The insertion of heterotypic loxP sites along with EGFP into pRosa26 introduced a homing site (Figure 1E), which could allow us to replace the EGFP cassette at the pRosa26 locus with any gene of interest by RMCE without drug selection. To test the feasibility of this approach, we engineered an exchange vector (Figure 1F) containing a promoterless tdTomato flanked by 5′ loxP and 3′ loxP2272 sites. This exchange vector, together with a Cre expression plasmid (Figure 1F), was electroporated into pRosa26-EGFP fetal fibroblasts. Forty-eight hours after electroporation, tdTomato-expressing cells started to be observed (Supplementary information, Figure S5A). And tdTomato+/EGFP− (pRosa26-tdTomato) cells were sorted 5 days later. PCR analysis further confirmed the successful replacement of EGFP with tdTomato (Supplementary information, Figure S5B). Karyotype analysis showed that the sorted cells contained normal chromosomes (Supplementary information, Figure S5C). Again, pRosa26-tdTomato cells were used as donor cells for SCNT, and four pRosa26-tdTomato piglets (2 live piglets and 2 stillbirths) were obtained. tdTomato fluorescence was directly observed in piglets using goggles10 (Figure 1K). Flow cytometry analysis showed that tdTomato was expressed in all pRosa26-tdTomato piglet ear fibroblasts (Supplementary information, Figure S5D and S5E) and a large majority (98.5%) of blood cells with nuclei (Supplementary information, Figure S5F). To examine the expression pattern of tdTomato in vivo, one piglet was sacrificed and tdTomato expression was observed in all the organs examined under a fluorescence stereomicroscope (Supplementary information, Figure S5G and S5H). Quantitative PCR assays showed that the expression pattern of tdTomato was similar to that of the pRosa26 non-coding RNA in various adult tissues (Supplementary information, Figure S5I). Taken together, these results indicate that transgenic pigs stably overexpressing a gene of interest could be generated through RMCE in the pRosa26 locus without drug selection. The stable and ubiquitous expression of EGFP or tdTomato at the targeted pRosa26 locus is in stark contrast to the expression of tdTomato in a pCMV-tdTomato transgenic pig that we generated through random integration. In that case, only 18% of pig ear-derived fibroblasts expressed tdTomato and the expression levels also varied significantly among individual cells (Supplementary information, Figure S6).

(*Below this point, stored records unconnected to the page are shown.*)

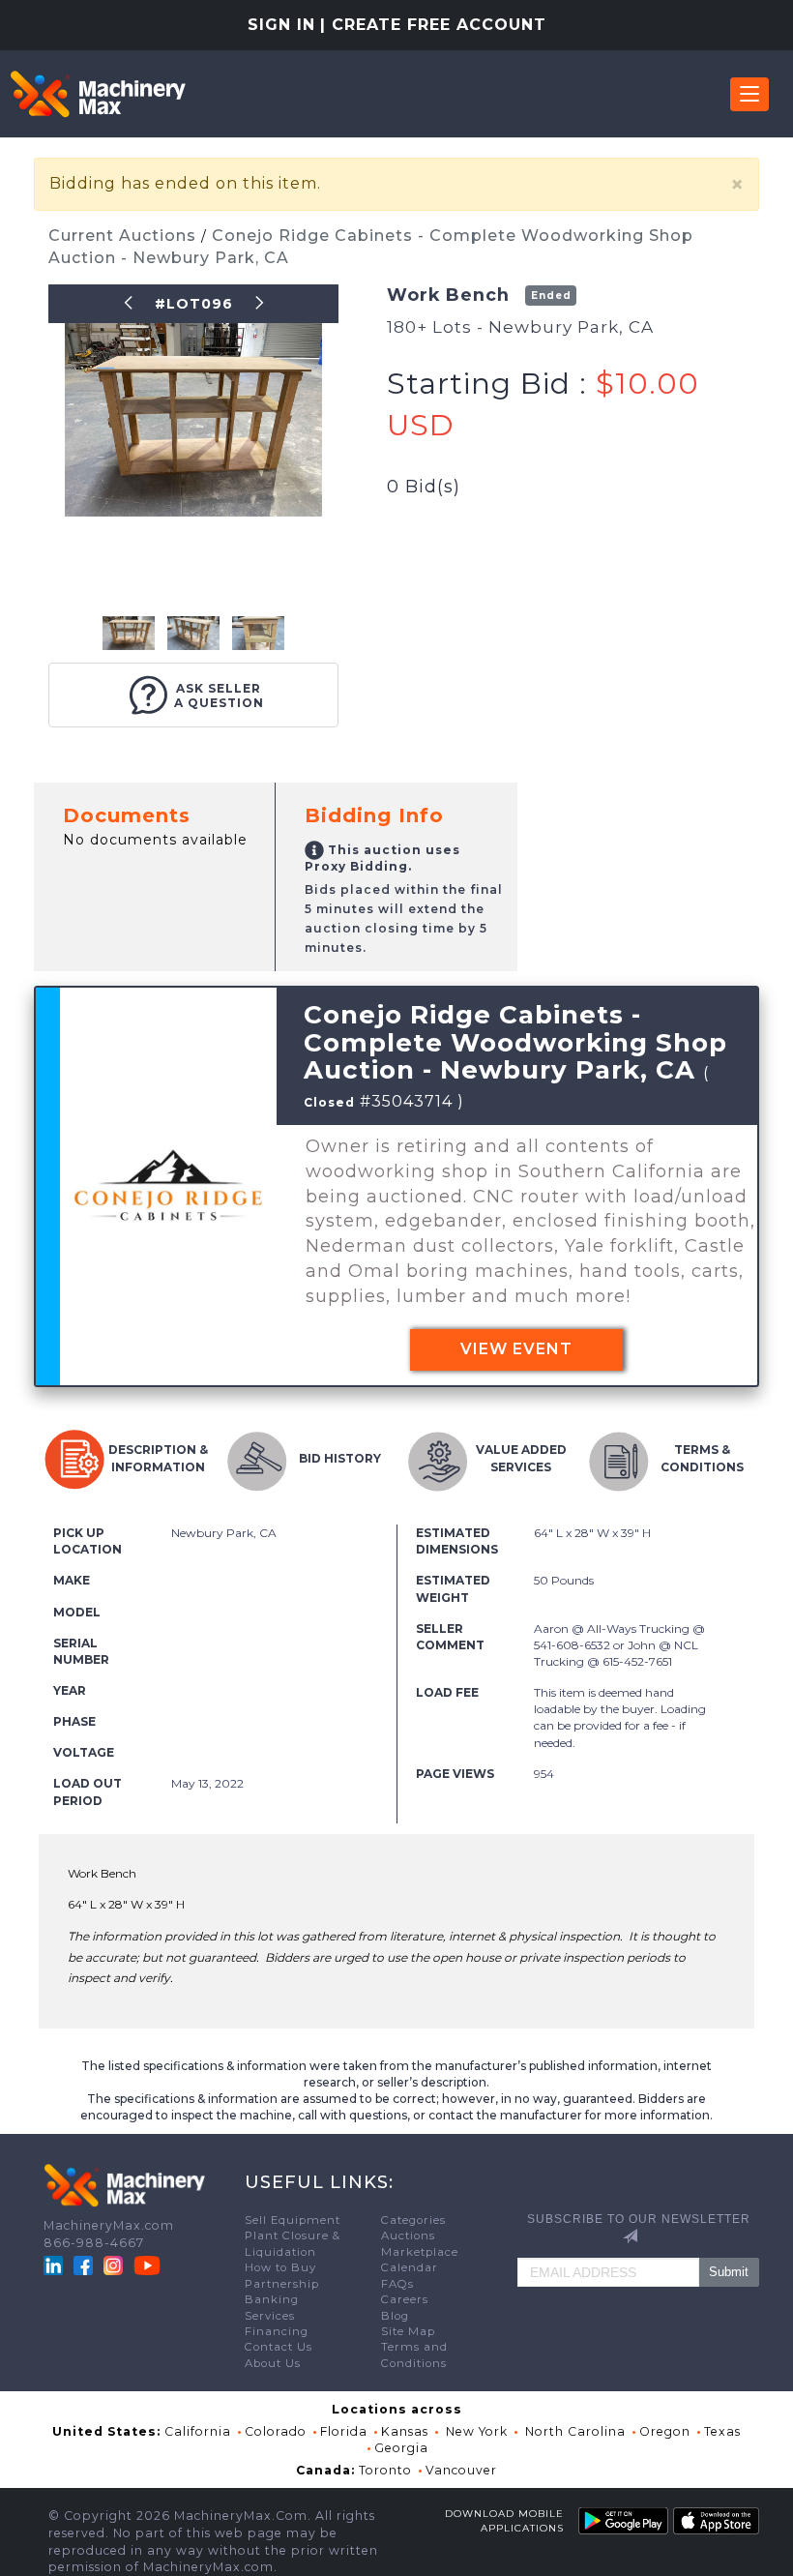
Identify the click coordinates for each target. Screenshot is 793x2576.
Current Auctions (124, 235)
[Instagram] (115, 2265)
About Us (273, 2363)
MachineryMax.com (109, 2225)
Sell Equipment (292, 2220)
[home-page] (98, 94)
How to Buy (280, 2267)
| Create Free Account (433, 24)
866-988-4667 (94, 2242)
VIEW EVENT (516, 1349)
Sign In (281, 24)
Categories (413, 2220)
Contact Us (278, 2347)
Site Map (408, 2331)
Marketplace (419, 2252)
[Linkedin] (55, 2265)
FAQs (397, 2284)
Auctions (408, 2235)
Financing (276, 2331)
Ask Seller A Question (219, 695)
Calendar (409, 2267)
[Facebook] (83, 2265)
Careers (404, 2299)
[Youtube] (147, 2265)
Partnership (282, 2284)
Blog (395, 2316)
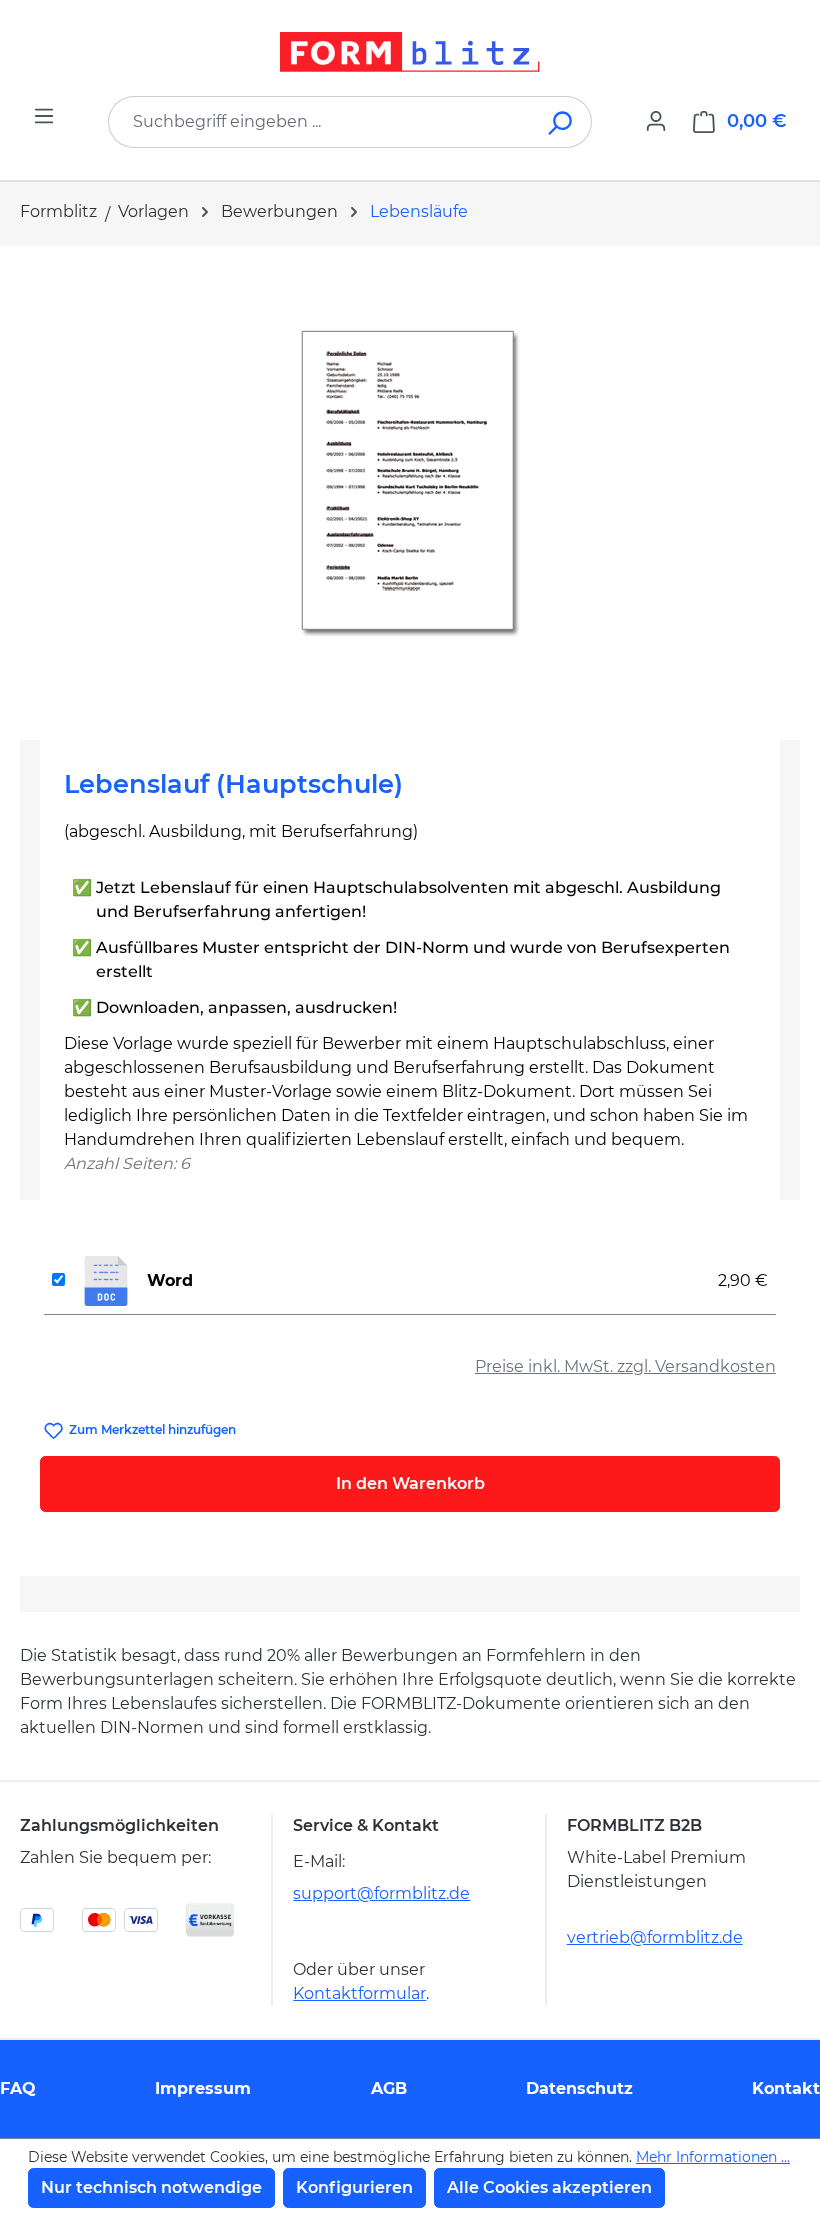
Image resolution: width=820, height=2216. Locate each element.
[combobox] (320, 122)
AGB (389, 2088)
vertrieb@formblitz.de (655, 1937)
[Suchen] (561, 122)
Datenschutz (579, 2088)
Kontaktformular (359, 1993)
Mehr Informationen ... (713, 2157)
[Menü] (44, 116)
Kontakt (786, 2088)
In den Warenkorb (410, 1483)
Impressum (203, 2088)
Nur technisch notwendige (151, 2187)
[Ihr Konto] (656, 121)
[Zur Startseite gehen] (410, 52)
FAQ (18, 2088)
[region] (410, 485)
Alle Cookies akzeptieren (549, 2187)
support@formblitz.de (381, 1893)
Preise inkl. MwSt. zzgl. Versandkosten (625, 1366)
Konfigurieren (354, 2187)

In summary, we have for the first time identified and characterized the porcine Rosa26 locus. Similar to the findings in mice, rats and humans, pRosa26 was also expressed in all tissues examined and the pRosa26 promoter was capable of driving gene expression in all cell lines tested. We genetically manipulated the locus and created a Cre-inducible EGFP reporter pig line, which could be used as a reliable porcine reporter model for lineage tracing studies. We further confirmed that foreign genes inserted in the pRosa26 locus could be expressed ubiquitously. More importantly, the RMCE technology could be used to produce transgenic pigs stably overexpressing any gene of interest at the pRosa26 locus. The pRosa26-targeted pigs, together with the RMCE strategy reported in this study, will serve as an excellent platform for generating genetically modified pigs for biomedical and agricultural applications.